In [1]:
from pprint import pprint
import praw
from praw.models import MoreComments
import requests
import json
import numpy as np
import pandas as pd
from collections import Counter
from math import ceil
from nltk.util import pad_sequence
from nltk.util import bigrams
from nltk.util import ngrams
from nltk.util import everygrams

import nltk.data
sent_detector = nltk.data.load('tokenizers/punkt/english.pickle')
from nltk.tokenize import word_tokenize

from nltk.lm.preprocessing import pad_both_ends
from nltk.lm.preprocessing import flatten

from math import floor

In [2]:
client_id = '71ZX5Cupn2Ohpg'
client_secret = 'nzCz5_WlQM4LbJxX-t_3m-tPgZw'

reddit = praw.Reddit(user_agent='Comment Extraction',client_id=client_id, client_secret=client_secret)
subreddit = reddit.subreddit('AmITheAsshole')

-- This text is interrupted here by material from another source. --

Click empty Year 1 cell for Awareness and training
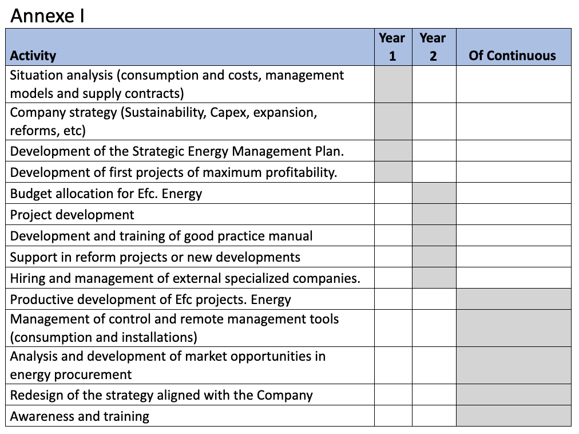 point(393,416)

judgement_categories = ['YTA', 'NTA', 'ESH', 'NAH', 'INFO']

In [47]:
class Submission_Corpus:
    def __init__(self, submission, bfs_depth=2, judgement_categories=None, judgement_weight='upvotes'):
        self.comment_meta = []
        self.judgement_categories = judgement_categories
        self.judgements = {}
        for category in self.judgement_categories:
            self.judgements[category] = []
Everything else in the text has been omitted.